What retail experts have to say about Skechers’ deal
While the Skechers deal marks the first time 3G Capital has added an apparel or footwear brand to its portfolio, Marie Driscoll, a chartered financial analyst and a professor at Parsons, The New School and the Fashion Institute of Technology, believes it is a smart investment.
Driscoll pointed to factors such as Skechers’ average compounded annual growth rate (CAGR) of 11.3 per cent for the last five years, with gross profits and earnings before interest and taxes (EBIT) growing modestly faster.
Skechers also has a solid growth strategy in place, spanning product innovation and bricks-and-mortar expansion, Driscoll elaborated, with an additional 150 new company-owned stores and international growth on the horizon.
However, Driscoll also observed that Skechers’ shares have underperformed the stock market, down 27 per cent in 2025 before the deal was announced on May 5. The brand’s stock market rating was likely negatively influenced by the instability related to tariffs.

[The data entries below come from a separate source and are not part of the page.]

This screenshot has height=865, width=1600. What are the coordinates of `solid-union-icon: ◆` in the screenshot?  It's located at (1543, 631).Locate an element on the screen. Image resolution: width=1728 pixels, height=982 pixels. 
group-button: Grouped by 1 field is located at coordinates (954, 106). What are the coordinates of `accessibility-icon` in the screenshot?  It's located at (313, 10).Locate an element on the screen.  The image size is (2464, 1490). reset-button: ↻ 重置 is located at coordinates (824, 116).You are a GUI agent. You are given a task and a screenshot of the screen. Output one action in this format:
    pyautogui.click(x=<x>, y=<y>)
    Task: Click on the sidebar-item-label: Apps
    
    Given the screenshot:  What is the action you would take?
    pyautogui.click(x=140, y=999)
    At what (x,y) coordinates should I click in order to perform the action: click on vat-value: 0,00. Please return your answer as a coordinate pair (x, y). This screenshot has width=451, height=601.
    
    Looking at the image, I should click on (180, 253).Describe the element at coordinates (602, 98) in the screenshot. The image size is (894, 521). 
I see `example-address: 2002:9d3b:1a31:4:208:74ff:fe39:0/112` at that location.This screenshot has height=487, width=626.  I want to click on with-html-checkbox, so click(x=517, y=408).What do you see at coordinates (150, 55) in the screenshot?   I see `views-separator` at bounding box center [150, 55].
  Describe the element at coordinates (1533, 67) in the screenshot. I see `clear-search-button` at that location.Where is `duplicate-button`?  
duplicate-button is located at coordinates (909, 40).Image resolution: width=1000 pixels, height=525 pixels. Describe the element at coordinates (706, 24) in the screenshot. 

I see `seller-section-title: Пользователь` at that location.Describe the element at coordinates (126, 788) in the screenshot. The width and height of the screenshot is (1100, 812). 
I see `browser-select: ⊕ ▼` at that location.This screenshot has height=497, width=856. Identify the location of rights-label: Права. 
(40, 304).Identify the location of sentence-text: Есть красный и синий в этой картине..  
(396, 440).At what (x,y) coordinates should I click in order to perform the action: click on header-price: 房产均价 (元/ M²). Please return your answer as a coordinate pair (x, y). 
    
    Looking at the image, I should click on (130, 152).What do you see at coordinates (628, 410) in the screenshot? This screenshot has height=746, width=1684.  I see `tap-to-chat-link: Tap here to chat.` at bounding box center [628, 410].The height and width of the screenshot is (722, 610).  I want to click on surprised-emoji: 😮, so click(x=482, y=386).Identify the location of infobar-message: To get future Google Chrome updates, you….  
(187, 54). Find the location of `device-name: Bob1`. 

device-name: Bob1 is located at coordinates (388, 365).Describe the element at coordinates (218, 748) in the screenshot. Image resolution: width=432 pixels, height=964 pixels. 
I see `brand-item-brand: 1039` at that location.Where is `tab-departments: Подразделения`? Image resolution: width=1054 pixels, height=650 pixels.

Ultimately, Driscoll believes that the deal will provide the ideal opportunity for Greenberg “to continue to run the company, cut costs and grow the brand while eliminating the diversions of leading a public company during what is likely to be a volatile year or two.”
Liza Amlani, principal and co-founder of Retail Strategy Group, agreed with Driscoll that “this buyout deal couldn’t have come at a better time.”
Amlani explained to Inside Retail that “going private will give the Skechers the cash and resources to invest in innovation, product development and their supply chain.”
She added that this is especially vital timing for Skechers as trade tensions and tariffs continue challenging companies with manufacturing ties to China, leaving the footwear brand particularly exposed.
“Rethinking and diversifying its supply chain will require significant investment, something this deal makes possible,” Amlani noted. “While cost-cutting and restructuring the business are likely, this may be exactly what Skechers needs to streamline operations and drive efficiencies.”
Amlani hypothesised that “if Sketchers could improve their speed to market with the right product assortment, they could compete with market leaders like On and Hoka.”
GlobalData’s managing director Neil Saunders acknowledged that Skechers faces short-term disruption, like every sneaker player, however, the longer-term trajectory remains positive.
“It also has good prospects outside of the US market, where tariffs are less of an issue. This will allow 3G to more than recoup their investment,” Saunders concluded.